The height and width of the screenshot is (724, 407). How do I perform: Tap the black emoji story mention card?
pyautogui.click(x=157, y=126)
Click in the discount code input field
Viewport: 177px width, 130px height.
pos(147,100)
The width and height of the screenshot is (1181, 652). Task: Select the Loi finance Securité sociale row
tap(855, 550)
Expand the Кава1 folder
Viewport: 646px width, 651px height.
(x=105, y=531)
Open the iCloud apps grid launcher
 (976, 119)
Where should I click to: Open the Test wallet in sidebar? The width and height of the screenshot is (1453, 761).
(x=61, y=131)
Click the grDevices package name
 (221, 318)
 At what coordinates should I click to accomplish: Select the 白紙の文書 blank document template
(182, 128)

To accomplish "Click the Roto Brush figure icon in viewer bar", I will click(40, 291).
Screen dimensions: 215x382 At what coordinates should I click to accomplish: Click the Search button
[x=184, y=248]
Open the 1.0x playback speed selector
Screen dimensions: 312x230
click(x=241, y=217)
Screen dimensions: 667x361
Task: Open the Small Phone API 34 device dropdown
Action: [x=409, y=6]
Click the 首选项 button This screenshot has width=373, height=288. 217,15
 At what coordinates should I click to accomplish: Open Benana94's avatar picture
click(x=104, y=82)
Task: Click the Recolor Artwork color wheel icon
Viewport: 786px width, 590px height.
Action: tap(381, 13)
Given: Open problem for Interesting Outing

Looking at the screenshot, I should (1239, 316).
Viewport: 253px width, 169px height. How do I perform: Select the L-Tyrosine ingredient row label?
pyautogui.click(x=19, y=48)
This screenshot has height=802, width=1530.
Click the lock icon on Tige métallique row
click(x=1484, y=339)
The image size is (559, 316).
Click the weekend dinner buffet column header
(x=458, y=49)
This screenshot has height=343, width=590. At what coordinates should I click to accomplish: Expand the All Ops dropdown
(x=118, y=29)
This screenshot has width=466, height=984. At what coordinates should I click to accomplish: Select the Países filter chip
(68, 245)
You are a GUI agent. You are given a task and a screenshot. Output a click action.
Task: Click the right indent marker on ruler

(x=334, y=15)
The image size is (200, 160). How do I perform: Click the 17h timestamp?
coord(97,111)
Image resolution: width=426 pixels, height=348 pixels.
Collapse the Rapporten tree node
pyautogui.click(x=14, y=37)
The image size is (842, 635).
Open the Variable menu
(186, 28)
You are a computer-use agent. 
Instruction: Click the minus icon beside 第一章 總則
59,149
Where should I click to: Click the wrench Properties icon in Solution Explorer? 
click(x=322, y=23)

------------------------------

Assignment: Transcribe the listing above in full, so that every line matches exactly.

Solution to the problem:
The height and width of the screenshot is (724, 407). How do I perform: Tap the black emoji story mention card?
pyautogui.click(x=157, y=126)
Click in the discount code input field
Viewport: 177px width, 130px height.
pos(147,100)
The width and height of the screenshot is (1181, 652). Task: Select the Loi finance Securité sociale row
tap(855, 550)
Expand the Кава1 folder
Viewport: 646px width, 651px height.
(x=105, y=531)
Open the iCloud apps grid launcher
 (976, 119)
Where should I click to: Open the Test wallet in sidebar? The width and height of the screenshot is (1453, 761).
(x=61, y=131)
Click the grDevices package name
 (221, 318)
 At what coordinates should I click to accomplish: Select the 白紙の文書 blank document template
(182, 128)

To accomplish "Click the Roto Brush figure icon in viewer bar", I will click(40, 291).
Screen dimensions: 215x382 At what coordinates should I click to accomplish: Click the Search button
[x=184, y=248]
Open the 1.0x playback speed selector
Screen dimensions: 312x230
click(x=241, y=217)
Screen dimensions: 667x361
Task: Open the Small Phone API 34 device dropdown
Action: [x=409, y=6]
Click the 首选项 button This screenshot has width=373, height=288. 217,15
 At what coordinates should I click to accomplish: Open Benana94's avatar picture
click(x=104, y=82)
Task: Click the Recolor Artwork color wheel icon
Viewport: 786px width, 590px height.
Action: tap(381, 13)
Given: Open problem for Interesting Outing

Looking at the screenshot, I should (1239, 316).
Viewport: 253px width, 169px height. How do I perform: Select the L-Tyrosine ingredient row label?
pyautogui.click(x=19, y=48)
This screenshot has height=802, width=1530.
Click the lock icon on Tige métallique row
click(x=1484, y=339)
The image size is (559, 316).
Click the weekend dinner buffet column header
(x=458, y=49)
This screenshot has height=343, width=590. At what coordinates should I click to accomplish: Expand the All Ops dropdown
(x=118, y=29)
This screenshot has width=466, height=984. At what coordinates should I click to accomplish: Select the Países filter chip
(68, 245)
You are a GUI agent. You are given a task and a screenshot. Output a click action.
Task: Click the right indent marker on ruler

(x=334, y=15)
The image size is (200, 160). How do I perform: Click the 17h timestamp?
coord(97,111)
Image resolution: width=426 pixels, height=348 pixels.
Collapse the Rapporten tree node
pyautogui.click(x=14, y=37)
The image size is (842, 635).
Open the Variable menu
(186, 28)
You are a computer-use agent. 
Instruction: Click the minus icon beside 第一章 總則
59,149
Where should I click to: Click the wrench Properties icon in Solution Explorer? 
click(x=322, y=23)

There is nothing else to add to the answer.